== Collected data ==
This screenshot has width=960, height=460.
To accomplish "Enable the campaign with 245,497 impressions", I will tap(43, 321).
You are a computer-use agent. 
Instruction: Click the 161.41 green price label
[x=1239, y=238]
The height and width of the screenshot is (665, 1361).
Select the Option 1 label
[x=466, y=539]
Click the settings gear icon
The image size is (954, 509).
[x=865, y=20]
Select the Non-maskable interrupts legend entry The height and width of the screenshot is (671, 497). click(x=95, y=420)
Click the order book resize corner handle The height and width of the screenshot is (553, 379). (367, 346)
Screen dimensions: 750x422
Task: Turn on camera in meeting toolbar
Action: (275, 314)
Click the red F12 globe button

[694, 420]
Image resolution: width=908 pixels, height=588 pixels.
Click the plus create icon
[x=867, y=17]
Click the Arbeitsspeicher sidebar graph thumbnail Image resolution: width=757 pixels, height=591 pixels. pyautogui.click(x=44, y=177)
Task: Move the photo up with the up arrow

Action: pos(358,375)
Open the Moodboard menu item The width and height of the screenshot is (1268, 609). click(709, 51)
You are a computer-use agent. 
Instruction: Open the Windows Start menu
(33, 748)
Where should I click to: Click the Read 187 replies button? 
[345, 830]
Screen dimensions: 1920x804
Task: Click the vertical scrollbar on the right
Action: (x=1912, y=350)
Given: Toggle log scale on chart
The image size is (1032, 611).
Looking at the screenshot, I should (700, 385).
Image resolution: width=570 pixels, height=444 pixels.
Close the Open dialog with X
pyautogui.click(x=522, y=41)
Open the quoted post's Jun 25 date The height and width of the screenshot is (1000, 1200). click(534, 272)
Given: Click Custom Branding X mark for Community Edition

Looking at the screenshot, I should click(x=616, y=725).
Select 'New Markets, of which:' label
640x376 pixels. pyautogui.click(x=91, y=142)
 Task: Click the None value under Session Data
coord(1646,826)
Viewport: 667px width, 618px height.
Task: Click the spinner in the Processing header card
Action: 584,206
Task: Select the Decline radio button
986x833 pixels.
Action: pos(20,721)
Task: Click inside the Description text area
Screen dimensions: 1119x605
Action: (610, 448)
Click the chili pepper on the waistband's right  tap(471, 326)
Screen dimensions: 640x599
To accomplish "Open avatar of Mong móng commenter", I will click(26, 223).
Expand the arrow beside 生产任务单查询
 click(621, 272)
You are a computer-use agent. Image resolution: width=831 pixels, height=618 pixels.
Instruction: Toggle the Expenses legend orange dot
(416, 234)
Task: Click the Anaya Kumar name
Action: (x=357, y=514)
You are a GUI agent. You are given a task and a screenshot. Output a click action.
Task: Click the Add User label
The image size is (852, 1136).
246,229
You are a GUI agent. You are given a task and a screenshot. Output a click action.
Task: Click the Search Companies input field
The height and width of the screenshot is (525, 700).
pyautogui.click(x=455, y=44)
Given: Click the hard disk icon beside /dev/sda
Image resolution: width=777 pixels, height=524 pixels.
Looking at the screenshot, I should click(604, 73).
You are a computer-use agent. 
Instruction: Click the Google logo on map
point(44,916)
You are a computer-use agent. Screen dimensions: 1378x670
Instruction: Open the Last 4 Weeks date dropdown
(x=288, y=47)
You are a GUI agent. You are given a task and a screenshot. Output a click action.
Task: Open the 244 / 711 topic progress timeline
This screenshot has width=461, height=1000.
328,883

== Exercise prompt ==
Once you find the string "will" in a line of the records, copy that line.

== Finished exercise ==
To accomplish "Enable the campaign with 245,497 impressions", I will tap(43, 321).
To accomplish "Open avatar of Mong móng commenter", I will click(26, 223).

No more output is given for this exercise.